__RAW DATA__:
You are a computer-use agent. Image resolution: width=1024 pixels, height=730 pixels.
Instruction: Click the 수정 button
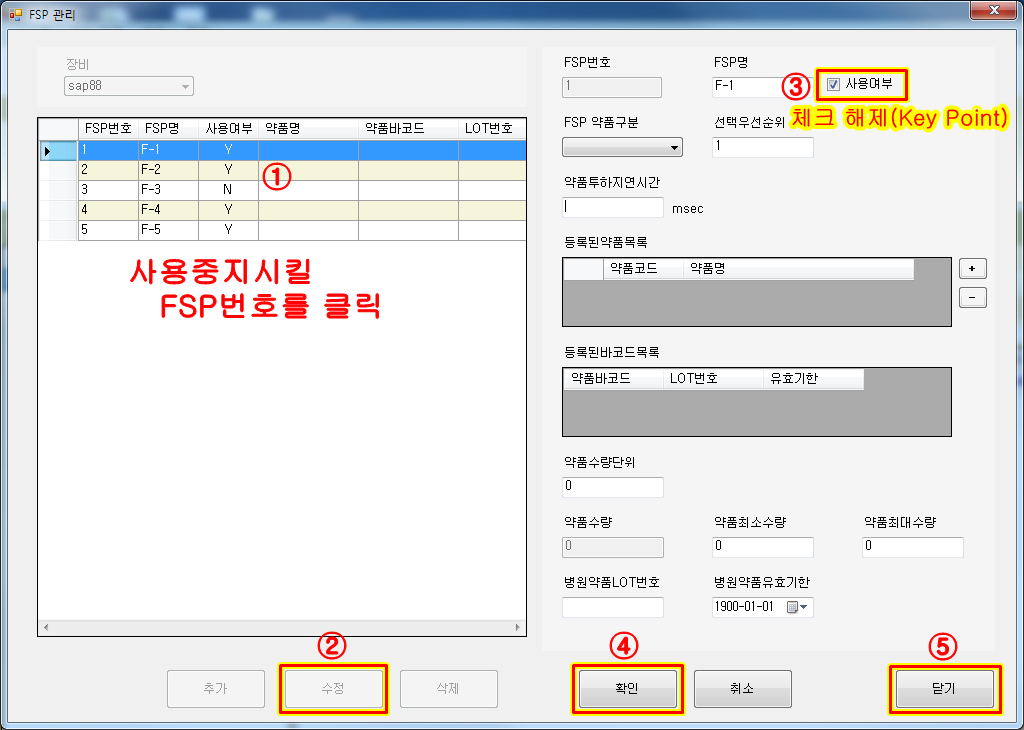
--
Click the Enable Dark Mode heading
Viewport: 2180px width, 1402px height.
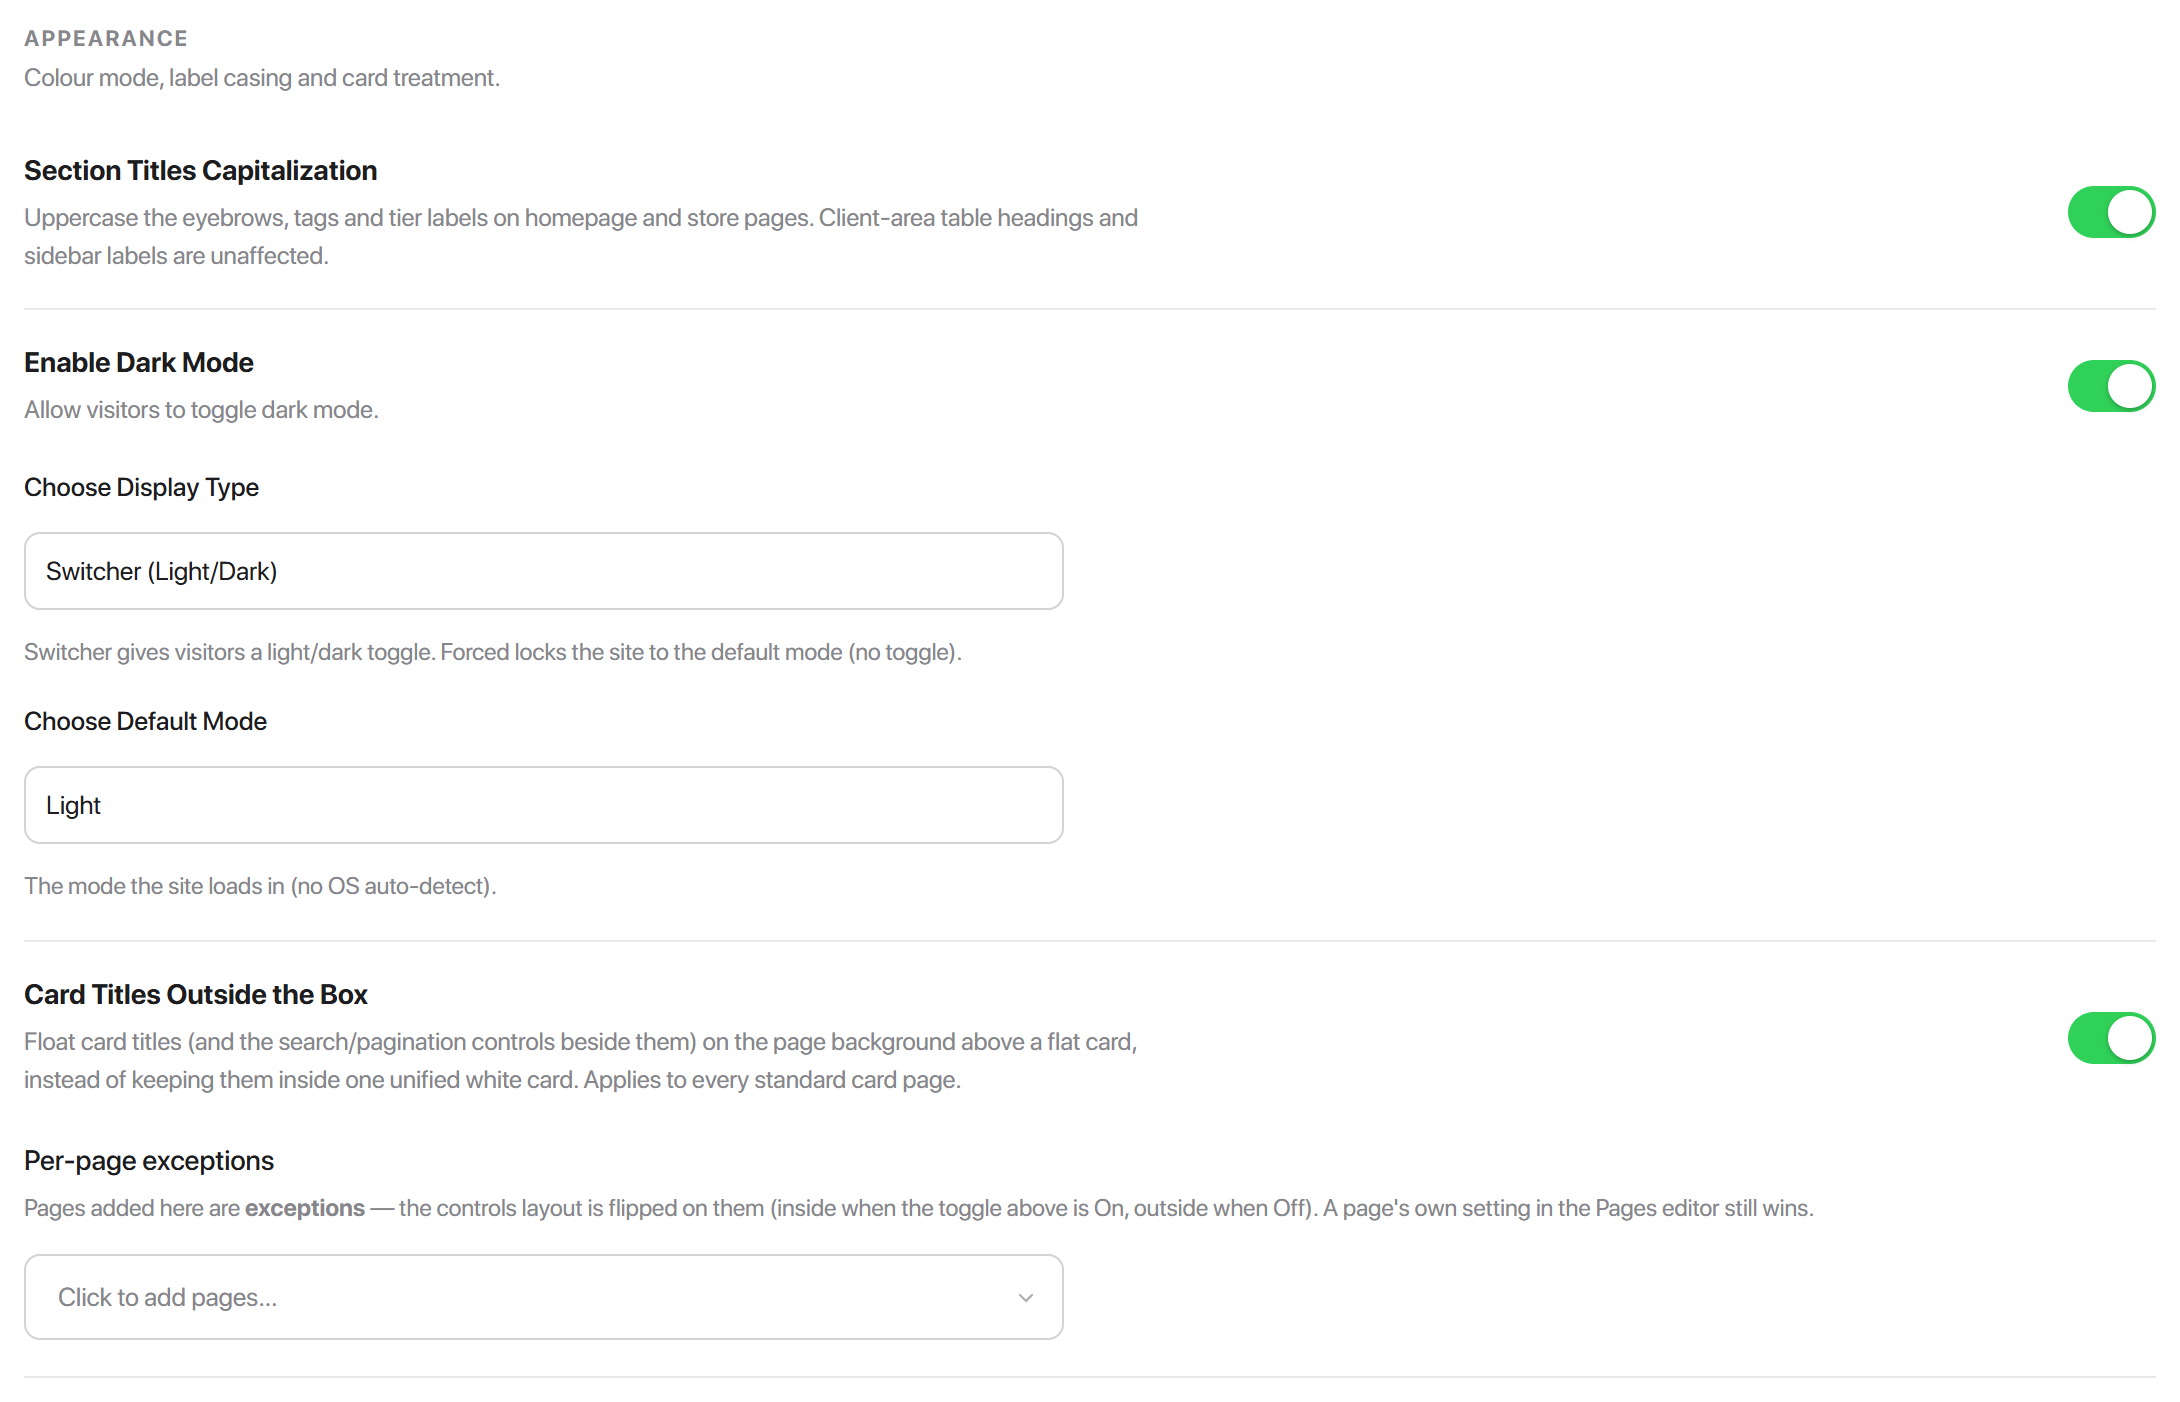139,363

__TASK__: From the records above, give again exactly the lines running from the line with "You are a computer-use" to the line with "Instruction: Click the 수정 button", inclusive.

__SOLUTION FOR THIS PROBLEM__:
You are a computer-use agent. Image resolution: width=1024 pixels, height=730 pixels.
Instruction: Click the 수정 button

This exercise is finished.